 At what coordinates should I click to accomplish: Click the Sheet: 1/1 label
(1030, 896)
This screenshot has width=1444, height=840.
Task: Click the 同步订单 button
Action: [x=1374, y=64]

————————

With every line intact, reproduce the listing verbatim.

Response to this task —
 At what coordinates should I click to accomplish: Click the Sheet: 1/1 label
(1030, 896)
This screenshot has width=1444, height=840.
Task: Click the 同步订单 button
Action: [x=1374, y=64]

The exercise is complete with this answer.